PETER MLADINIC | New Mexico Junior College
Slowly I Turn in My Ergonomic Desk Chair
The Antiracism Trainings. By David Reich. (BlazeVOX, 2010. 367 pages, $22.00). ISBN 978-1-9354027-9-4.
Although he works a desk job, middle-aged Mickey Kronenberg has physical vigor and spiritual strength. Quirky, affable, solitary, Jewish in a Christian world, Mickey, the protagonist of David Reich’s novel, The Antiracism Trainings, edits a magazine for the Liberal Religion Center (LRC) which is the national headquarters of a post-Christian religious denomination.
Mickey’s coworkers are an odd lot. The Rev. Don Pulliam, the LRC’s long-winded president, suffers the delusion that he is not only Jewish, but “more authentically so than others who might happen to call themselves Jews.” Another Don, Don Sykes, Mickey’s immediate boss, though he seems to have an active conscience, devotes more time to the LRC’s arcane internal politics than to overseeing publications. Ann-Elise Goldberg and Tiffany Quintana, Mickey’s colleagues at the magazine, share his mounting trepidation over the antiracism training that LRC staff have been told to attend.
The Antiracism Trainings suggests that, while opposing racism is laudable, all antiracisms are not equal, not equally effective or equally well-meant. Ironically, given that racism is often engendered by low self-esteem, the LRC trainings, which are based on the idea that all whites are racists by definition, turns into an exercise in self-abasement (for the white trainees) and self-aggrandizement (for the trainers). Just as it is no coincidence that Mickey’s initials are MLK, it is also no coincidence that the trainings are conducted in the main by the Rev. Alfred Hittenmiller, who along with Mal Bond, the LRC’s “antiracism czar,” comes across as an ideologue bent on dogma, not a teacher but a rigid, egotistical, short-sighted bully.
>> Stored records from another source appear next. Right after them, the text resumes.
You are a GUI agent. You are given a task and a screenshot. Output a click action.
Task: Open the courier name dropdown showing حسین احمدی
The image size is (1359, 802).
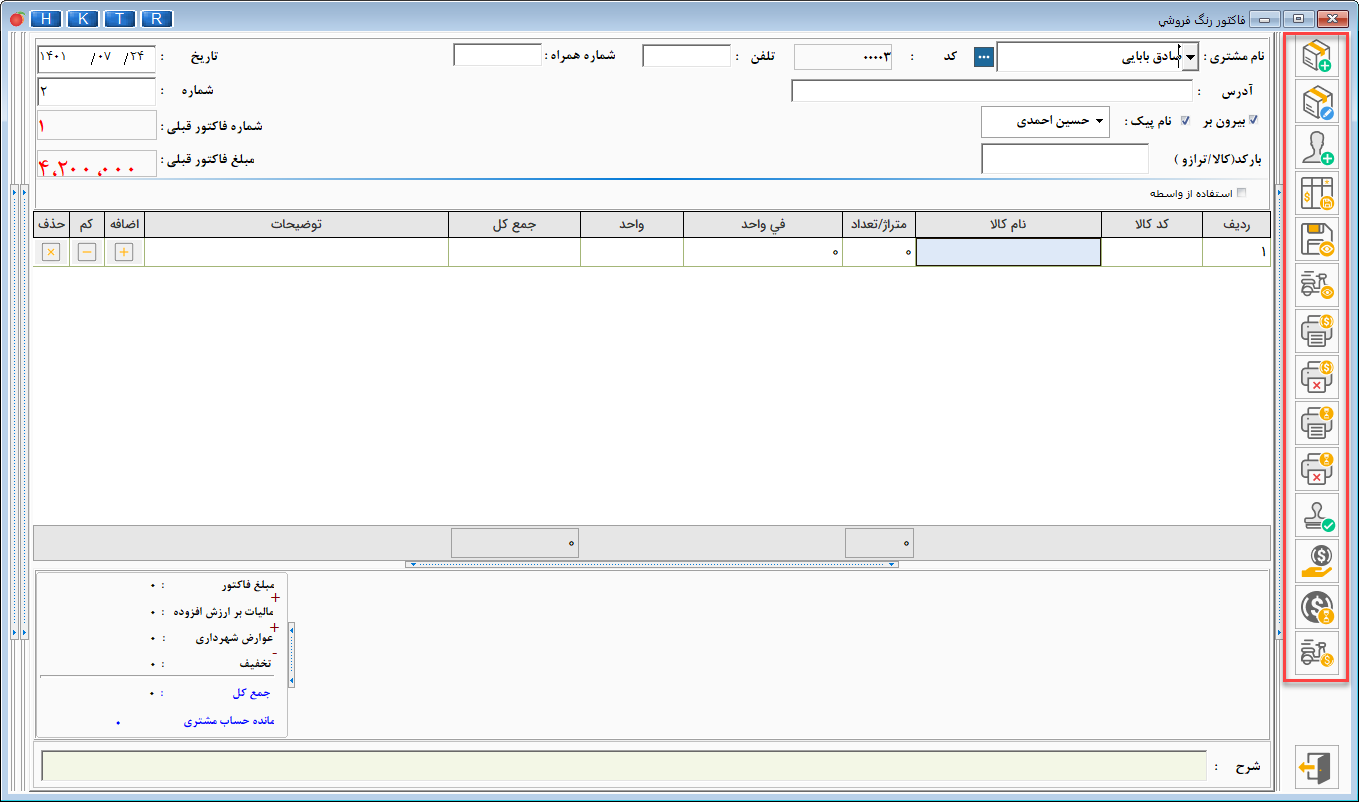pyautogui.click(x=1099, y=122)
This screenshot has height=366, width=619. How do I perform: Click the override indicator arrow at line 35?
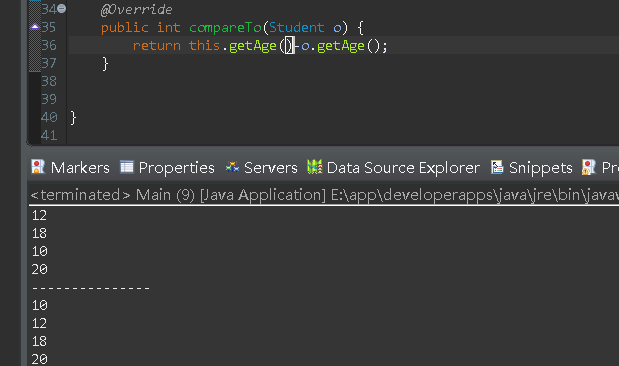[x=35, y=27]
Reich does what all good novelists do: he transports us to a world—in this case the world of the LRC, with its echo-filled stairwells, its gloomy hallways and Victorian restrooms. Equally vivid is Reich’s depiction of the off-site conference center where the trainings are held: the assorted muffins offered to the trainees, the auditorium with its podium and rows of metal folding chairs, and the bedroom Mickey shares with another male staffer who has traveled to attend the trainings, a room that’s always either too hot or too cold. These details are vital parts of Mickey’s often claustrophobic world, a world in which the past, represented by the ghost of his immigrant Grandma Yosnow, constantly informs the present. Who am I? That is a central question for Mickey, a writer, a secular Jew, and someone who shares many LRC beliefs. Who are we? That’s also a central question.
Race is also, of course, an abiding theme, but in place of polemic there is plot. One of the book’s most memorable episodes takes place in mid-training, when Bond and Hittenmiller confront Tiffany, Mickey’s young Mexican-American colleague, who has refused to take part in a “breakout group” for people of color. Prodded by the trainers, Tiffany blows up. Over the course of the training, Mickey also blows up, though more quietly and inwardly.
The Antiracism Trainings begins at the end, with the knowledge that Mickey was pressured, even forced to leave his job. But we read on to learn exactly how that happened. The plot in this novel, like the settings and the characters, is first-rate, taking many unpredictable turns. More importantly, each scene propels a reader to another level of the central questions.
Part of the power of this novel comes from the fact that we cannot really answer the first of these questions without answering the second. Before, during, and after the training, Mickey struggles to compromise with the LRC’s hyper-correct ethos, but in the end his conscience holds him back. One character central to his development is Malika Carter, an African-American theologian who, like Mickey, rejects the all-whites-are-racists formula, arguing that those who propagate the formula are really engaged in a power grab, a climb up the organizational chart. The book’s portrayal of characters like Hittenmiller and Mary Kay Beauregard Jackson, an LRC executive, suggests that the struggle between the LRC’s “antiracists” and the magazine is less about race than self-interest, greed, paranoia and bad faith.
Though the novel is written in a humorous key, sadness lurks underneath the humor as Mickey and his colleagues, one after another, are forced to leave the LRC, their departures regretted by some of those who remain behind and welcomed by others. Don Sykes, for example, regrets Mickey’s leaving, a regret as feeble as it is genuine. Mickey has worked hard, and we get a sense that the magazine will be diminished without him, but we also feel relief for Mickey when he walks away with his values intact.